:: Information provided

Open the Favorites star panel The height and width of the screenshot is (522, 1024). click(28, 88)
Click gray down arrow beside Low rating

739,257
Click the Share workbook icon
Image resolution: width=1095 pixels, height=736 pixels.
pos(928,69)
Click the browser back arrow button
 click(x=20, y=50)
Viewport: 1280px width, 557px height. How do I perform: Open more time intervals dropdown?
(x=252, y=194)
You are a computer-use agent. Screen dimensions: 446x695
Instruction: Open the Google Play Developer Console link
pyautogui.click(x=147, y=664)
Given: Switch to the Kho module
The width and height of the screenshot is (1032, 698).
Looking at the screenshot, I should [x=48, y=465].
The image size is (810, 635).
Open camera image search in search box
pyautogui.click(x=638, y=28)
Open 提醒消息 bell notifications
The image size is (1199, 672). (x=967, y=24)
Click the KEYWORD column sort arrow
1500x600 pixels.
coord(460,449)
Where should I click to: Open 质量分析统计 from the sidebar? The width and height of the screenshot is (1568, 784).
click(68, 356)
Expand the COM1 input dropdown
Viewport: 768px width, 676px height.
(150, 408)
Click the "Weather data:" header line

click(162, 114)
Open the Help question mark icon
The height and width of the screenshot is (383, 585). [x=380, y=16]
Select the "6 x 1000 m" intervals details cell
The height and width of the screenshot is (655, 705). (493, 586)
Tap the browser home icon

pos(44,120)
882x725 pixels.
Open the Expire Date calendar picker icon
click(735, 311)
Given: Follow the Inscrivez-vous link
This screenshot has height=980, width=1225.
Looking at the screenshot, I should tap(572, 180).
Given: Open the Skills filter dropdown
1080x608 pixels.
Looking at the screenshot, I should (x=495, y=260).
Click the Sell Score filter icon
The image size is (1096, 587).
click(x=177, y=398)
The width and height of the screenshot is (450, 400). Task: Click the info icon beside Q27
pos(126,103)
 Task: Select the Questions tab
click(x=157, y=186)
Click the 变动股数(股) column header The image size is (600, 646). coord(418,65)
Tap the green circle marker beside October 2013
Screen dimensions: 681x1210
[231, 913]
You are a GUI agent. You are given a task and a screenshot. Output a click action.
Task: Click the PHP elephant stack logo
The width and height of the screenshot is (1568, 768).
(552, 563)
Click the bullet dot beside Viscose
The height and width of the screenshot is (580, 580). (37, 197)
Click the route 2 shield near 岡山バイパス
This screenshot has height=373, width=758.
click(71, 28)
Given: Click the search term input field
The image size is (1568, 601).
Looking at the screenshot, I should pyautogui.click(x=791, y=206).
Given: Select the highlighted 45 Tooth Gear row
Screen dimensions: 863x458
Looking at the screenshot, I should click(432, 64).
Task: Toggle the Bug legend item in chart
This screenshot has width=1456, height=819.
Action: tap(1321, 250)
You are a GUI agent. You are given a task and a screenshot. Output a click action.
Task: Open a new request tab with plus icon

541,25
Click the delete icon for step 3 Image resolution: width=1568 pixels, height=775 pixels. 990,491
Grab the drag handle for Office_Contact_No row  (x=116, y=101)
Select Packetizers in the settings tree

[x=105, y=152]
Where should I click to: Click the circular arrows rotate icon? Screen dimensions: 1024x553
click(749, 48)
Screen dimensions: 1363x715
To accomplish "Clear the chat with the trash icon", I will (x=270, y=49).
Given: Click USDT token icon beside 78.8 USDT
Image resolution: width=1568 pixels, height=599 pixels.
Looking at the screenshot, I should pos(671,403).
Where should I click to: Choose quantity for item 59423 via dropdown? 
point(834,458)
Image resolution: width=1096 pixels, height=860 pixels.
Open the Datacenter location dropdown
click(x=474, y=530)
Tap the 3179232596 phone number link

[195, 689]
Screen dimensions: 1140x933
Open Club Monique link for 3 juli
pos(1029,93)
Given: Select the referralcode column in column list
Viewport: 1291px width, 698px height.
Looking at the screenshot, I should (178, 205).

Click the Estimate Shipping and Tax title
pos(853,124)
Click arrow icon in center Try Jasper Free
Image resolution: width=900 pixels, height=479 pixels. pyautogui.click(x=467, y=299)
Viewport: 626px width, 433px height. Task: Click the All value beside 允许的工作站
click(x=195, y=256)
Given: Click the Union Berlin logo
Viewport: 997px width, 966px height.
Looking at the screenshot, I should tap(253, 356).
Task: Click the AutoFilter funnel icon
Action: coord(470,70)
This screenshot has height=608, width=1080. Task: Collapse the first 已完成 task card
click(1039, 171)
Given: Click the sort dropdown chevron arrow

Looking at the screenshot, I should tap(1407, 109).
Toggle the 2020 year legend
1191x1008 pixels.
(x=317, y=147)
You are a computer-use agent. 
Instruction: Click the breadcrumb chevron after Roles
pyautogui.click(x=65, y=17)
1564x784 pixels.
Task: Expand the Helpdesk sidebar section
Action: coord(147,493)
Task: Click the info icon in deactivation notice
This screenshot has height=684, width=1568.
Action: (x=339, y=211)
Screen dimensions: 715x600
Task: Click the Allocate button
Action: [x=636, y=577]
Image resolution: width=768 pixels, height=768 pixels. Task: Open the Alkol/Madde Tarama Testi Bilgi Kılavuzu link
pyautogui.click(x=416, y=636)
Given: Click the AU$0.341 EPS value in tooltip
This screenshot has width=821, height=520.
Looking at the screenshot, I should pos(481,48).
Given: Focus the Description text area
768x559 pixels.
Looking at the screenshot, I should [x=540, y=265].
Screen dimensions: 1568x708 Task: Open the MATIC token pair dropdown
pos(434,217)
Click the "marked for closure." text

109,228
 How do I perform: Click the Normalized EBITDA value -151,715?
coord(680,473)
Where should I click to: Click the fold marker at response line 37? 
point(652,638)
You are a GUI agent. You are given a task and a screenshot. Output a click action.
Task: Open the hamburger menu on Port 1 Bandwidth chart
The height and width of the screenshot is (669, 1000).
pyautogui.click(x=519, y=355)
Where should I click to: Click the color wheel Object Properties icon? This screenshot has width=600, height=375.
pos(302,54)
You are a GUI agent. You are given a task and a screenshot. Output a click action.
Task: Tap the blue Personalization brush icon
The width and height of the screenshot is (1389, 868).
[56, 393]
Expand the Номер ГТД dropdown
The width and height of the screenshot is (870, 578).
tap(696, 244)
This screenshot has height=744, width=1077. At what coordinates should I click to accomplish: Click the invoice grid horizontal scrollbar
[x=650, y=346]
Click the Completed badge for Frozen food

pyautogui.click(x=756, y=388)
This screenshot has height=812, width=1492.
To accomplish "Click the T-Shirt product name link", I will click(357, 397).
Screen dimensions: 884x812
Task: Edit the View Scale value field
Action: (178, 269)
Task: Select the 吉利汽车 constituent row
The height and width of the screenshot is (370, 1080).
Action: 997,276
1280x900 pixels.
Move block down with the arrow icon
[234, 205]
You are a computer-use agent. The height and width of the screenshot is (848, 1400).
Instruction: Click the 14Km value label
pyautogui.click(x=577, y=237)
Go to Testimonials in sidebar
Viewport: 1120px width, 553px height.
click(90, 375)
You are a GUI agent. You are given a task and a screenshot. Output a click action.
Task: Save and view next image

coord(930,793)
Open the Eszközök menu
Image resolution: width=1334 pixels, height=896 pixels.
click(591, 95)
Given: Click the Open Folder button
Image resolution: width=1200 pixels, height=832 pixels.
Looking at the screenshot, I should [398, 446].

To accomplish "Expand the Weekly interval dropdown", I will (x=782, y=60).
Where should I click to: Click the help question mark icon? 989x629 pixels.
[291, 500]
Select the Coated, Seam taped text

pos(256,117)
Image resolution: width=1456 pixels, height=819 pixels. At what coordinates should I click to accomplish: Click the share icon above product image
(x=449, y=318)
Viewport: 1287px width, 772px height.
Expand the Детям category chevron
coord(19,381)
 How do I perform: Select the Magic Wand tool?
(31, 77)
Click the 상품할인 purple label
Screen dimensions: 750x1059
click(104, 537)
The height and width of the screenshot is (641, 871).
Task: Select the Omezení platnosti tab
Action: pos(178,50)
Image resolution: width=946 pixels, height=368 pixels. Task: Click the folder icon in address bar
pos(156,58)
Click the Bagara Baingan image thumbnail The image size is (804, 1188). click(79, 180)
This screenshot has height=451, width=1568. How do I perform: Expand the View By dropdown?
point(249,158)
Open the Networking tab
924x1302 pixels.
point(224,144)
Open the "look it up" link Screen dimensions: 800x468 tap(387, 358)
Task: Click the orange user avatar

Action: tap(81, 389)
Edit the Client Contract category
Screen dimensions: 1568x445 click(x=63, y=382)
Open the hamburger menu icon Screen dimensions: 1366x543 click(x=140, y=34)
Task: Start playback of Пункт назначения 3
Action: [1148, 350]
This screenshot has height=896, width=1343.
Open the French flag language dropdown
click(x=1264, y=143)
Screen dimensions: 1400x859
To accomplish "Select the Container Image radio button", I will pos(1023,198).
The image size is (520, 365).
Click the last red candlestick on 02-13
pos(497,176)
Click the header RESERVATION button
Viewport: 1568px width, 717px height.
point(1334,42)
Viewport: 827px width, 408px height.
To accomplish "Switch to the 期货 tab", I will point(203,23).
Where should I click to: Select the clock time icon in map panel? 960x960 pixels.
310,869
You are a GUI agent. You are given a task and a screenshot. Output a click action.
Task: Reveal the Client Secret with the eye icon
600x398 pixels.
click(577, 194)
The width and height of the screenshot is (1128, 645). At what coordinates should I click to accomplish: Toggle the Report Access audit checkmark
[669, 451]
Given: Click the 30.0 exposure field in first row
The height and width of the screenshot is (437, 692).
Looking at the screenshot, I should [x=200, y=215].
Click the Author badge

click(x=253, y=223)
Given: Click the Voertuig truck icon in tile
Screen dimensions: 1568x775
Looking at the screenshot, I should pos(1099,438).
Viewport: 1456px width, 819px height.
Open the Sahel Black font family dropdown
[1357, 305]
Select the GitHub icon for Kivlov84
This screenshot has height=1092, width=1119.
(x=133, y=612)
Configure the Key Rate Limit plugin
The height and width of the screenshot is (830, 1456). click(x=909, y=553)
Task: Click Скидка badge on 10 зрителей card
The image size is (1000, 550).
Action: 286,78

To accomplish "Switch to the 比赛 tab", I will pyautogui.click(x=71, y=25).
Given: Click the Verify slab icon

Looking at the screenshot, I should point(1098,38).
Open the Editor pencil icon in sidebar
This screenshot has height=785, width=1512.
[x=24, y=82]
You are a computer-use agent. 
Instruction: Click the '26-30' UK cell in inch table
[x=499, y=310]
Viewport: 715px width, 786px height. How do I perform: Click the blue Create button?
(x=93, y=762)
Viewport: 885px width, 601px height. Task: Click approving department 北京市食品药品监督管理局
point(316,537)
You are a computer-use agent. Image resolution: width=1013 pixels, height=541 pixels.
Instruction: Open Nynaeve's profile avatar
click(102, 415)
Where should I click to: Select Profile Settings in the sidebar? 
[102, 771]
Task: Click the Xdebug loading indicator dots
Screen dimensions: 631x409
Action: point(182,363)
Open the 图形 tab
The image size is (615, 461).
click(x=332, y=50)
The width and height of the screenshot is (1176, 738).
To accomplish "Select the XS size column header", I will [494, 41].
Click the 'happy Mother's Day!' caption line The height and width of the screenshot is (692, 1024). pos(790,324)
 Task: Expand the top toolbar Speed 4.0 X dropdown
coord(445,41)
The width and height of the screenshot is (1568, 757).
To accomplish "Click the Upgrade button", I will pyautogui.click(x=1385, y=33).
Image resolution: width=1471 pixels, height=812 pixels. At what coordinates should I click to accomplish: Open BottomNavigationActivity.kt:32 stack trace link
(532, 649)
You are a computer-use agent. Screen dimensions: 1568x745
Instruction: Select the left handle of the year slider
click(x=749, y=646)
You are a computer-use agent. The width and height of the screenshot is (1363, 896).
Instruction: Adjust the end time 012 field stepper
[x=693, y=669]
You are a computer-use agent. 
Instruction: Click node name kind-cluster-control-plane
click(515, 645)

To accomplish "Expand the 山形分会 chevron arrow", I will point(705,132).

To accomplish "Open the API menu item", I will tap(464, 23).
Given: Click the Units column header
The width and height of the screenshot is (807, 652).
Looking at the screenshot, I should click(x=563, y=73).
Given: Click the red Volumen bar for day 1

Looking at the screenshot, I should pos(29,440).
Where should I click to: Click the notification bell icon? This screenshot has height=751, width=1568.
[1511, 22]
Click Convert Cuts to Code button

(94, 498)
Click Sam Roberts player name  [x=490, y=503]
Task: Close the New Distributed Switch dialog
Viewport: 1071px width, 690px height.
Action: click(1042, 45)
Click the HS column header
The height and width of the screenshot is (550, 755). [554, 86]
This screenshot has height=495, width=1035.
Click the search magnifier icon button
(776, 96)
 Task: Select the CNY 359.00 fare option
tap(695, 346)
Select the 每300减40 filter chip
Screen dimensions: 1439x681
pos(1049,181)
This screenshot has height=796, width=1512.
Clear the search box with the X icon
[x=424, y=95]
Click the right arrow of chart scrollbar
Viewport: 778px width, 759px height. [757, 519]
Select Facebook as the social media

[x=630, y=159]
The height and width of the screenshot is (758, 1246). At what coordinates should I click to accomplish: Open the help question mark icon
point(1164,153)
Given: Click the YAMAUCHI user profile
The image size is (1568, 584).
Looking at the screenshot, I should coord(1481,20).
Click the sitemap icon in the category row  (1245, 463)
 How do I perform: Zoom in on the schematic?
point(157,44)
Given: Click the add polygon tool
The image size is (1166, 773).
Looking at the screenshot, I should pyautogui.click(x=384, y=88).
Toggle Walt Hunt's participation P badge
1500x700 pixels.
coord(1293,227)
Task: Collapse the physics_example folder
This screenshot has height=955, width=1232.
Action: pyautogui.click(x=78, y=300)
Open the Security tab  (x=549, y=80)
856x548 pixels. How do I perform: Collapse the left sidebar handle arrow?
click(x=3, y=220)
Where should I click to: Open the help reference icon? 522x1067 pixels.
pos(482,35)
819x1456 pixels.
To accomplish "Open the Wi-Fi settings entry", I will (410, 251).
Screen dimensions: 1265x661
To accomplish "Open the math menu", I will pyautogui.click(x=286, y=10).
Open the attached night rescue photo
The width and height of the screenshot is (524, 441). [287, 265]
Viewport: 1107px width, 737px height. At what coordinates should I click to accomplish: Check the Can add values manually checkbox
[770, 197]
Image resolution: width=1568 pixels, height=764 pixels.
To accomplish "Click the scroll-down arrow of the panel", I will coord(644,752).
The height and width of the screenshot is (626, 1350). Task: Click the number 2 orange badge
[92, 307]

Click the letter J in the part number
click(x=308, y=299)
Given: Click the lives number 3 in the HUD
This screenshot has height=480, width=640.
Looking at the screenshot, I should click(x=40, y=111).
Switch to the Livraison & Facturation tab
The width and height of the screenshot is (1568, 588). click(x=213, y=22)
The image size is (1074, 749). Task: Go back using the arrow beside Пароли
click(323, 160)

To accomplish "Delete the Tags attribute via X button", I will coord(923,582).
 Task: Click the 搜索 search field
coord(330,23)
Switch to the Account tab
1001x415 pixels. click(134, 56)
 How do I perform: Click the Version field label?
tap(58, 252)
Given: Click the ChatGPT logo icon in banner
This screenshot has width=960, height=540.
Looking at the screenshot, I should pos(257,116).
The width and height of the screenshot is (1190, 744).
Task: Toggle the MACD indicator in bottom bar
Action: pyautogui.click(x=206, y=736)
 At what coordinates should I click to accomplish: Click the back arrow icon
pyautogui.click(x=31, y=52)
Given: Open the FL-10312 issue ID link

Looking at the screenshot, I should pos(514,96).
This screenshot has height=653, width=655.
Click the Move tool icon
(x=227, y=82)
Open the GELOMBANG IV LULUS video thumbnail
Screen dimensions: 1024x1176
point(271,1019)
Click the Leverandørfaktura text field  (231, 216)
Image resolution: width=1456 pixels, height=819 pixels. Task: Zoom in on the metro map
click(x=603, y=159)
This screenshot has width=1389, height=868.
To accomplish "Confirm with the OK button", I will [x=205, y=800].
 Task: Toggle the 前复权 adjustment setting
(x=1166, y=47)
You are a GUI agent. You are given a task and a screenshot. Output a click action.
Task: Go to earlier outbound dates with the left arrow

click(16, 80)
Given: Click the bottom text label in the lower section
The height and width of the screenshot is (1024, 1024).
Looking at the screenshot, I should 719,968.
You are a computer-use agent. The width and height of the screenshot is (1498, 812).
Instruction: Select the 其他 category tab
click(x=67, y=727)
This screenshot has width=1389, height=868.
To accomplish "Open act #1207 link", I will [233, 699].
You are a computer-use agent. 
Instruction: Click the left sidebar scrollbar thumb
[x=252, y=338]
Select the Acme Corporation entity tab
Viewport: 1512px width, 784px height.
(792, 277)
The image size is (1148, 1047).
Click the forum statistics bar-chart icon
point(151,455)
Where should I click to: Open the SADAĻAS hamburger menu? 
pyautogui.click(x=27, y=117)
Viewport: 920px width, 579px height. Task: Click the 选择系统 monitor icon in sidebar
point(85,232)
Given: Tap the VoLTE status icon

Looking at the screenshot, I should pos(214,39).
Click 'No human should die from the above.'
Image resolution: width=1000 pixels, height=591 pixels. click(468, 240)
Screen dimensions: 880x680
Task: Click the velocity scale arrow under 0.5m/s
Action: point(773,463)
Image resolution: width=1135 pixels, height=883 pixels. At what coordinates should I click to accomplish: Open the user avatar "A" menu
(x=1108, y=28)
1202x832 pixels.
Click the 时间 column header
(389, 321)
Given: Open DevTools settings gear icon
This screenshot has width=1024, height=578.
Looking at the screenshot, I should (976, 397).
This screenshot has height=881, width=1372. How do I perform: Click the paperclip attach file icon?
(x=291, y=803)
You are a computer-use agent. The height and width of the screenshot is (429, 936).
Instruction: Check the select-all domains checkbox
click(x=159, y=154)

::::

» Direction
Repeat the lines starting at the one containing "At what coordinates should I click to accomplish: Click the back" and ending at the one containing "will [233, 699].".

» Answer in full
 At what coordinates should I click to accomplish: Click the back arrow icon
pyautogui.click(x=31, y=52)
Given: Open the FL-10312 issue ID link

Looking at the screenshot, I should pos(514,96).
This screenshot has height=653, width=655.
Click the Move tool icon
(x=227, y=82)
Open the GELOMBANG IV LULUS video thumbnail
Screen dimensions: 1024x1176
point(271,1019)
Click the Leverandørfaktura text field  (231, 216)
Image resolution: width=1456 pixels, height=819 pixels. Task: Zoom in on the metro map
click(x=603, y=159)
This screenshot has width=1389, height=868.
To accomplish "Confirm with the OK button", I will [x=205, y=800].
 Task: Toggle the 前复权 adjustment setting
(x=1166, y=47)
You are a GUI agent. You are given a task and a screenshot. Output a click action.
Task: Go to earlier outbound dates with the left arrow

click(16, 80)
Given: Click the bottom text label in the lower section
The height and width of the screenshot is (1024, 1024).
Looking at the screenshot, I should 719,968.
You are a computer-use agent. The width and height of the screenshot is (1498, 812).
Instruction: Select the 其他 category tab
click(x=67, y=727)
This screenshot has width=1389, height=868.
To accomplish "Open act #1207 link", I will [233, 699].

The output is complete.